Rian mendengkus kesal. Berjalan ke tempat tidur. Meraba setiap inci seprai. Memeriksa bantal dan guling. Membuka semua laci lalu kembali ke hadapan Tiara. “Minggir.”
Pria itu membuka lemari kanan. Memeriksa semua pakain Tiara yang tergantung. Lalu memeriksa pintu kiri. Mengeluarkan semua pakaian Tiara yang sudah terlipat rapi. Tiara hanya bisa menghela nafas.

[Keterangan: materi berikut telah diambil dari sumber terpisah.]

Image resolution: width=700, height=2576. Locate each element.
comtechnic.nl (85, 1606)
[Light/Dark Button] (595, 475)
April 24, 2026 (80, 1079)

Mengambil semua pakaiannya lalu meletakan di tempat tidur. Saat berbalik, Tiara melihat Rian jongkok. Tubuh suaminya seperti mematung dengan pandangan tertuju pada kotak berisi foto pernikahan mereka.
Jantung Tiara berdegup kencang. Dia takut Rian akan membuka kotak itu. Keringat dingin mulai membasahi tangannya. Tiara terus menatap Rian yang masih diam di tempat yang sama. Tiba-tiba saja Rian berdiri lalu keluar kamar. Tidak menyentuh kotak itu sama sekali.
“Alhamdulillah,” ucap Tiara lega.
Tiara melipat semua pakaiannya selama satu jam. Menatanya kembali seperti semula. Pandangan Tiara tertuju pada kotak itu. Dia membuka kotak lalu mengambil album pernikahan. Tiara duduk di tepi tempat tidur. Membuka satu per satu foto yang menampilkan betapa bahagianya mereka sebagai pengantin baru. Di halaman terakhir adalah foto peringatan hari jadi pernikahan Rian dan Tiara yang kesembilan tahun.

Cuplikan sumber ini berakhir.